• EXERCISE DESCRIPTION: Please output only the lines that begin at the line with "You are a GUI" and run through the end of the entries below, exactly as written. Drop all pictures.

• DATA TO EXAMINE:
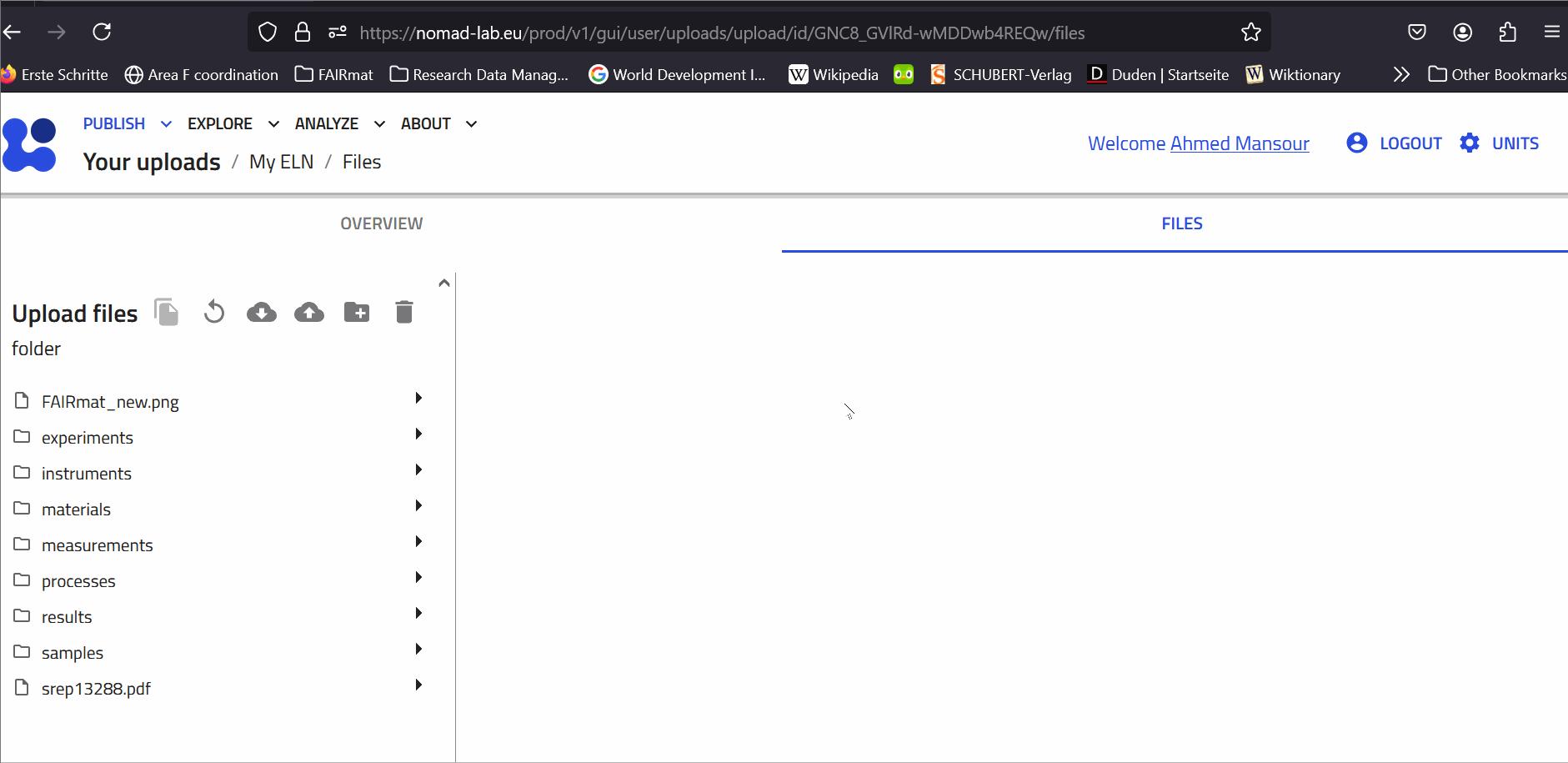Select the FILES tab
Image resolution: width=1568 pixels, height=763 pixels.
1181,223
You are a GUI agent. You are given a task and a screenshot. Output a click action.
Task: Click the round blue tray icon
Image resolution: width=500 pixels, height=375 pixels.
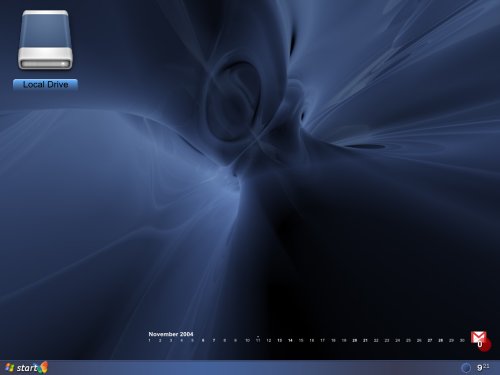(x=466, y=368)
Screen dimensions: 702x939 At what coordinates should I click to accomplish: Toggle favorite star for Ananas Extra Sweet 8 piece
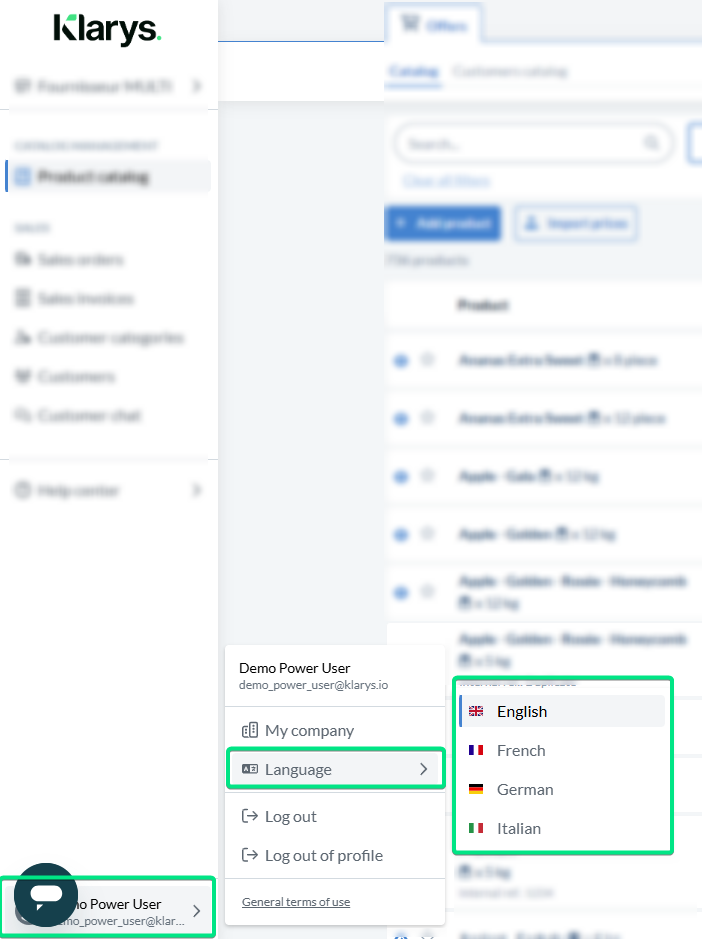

• OUTPUT BELOW:
You are a GUI agent. You are given a task and a screenshot. Output a click action.
Task: Click the round blue tray icon
Image resolution: width=500 pixels, height=375 pixels.
(x=466, y=368)
Screen dimensions: 702x939 At what coordinates should I click to accomplish: Toggle favorite star for Ananas Extra Sweet 8 piece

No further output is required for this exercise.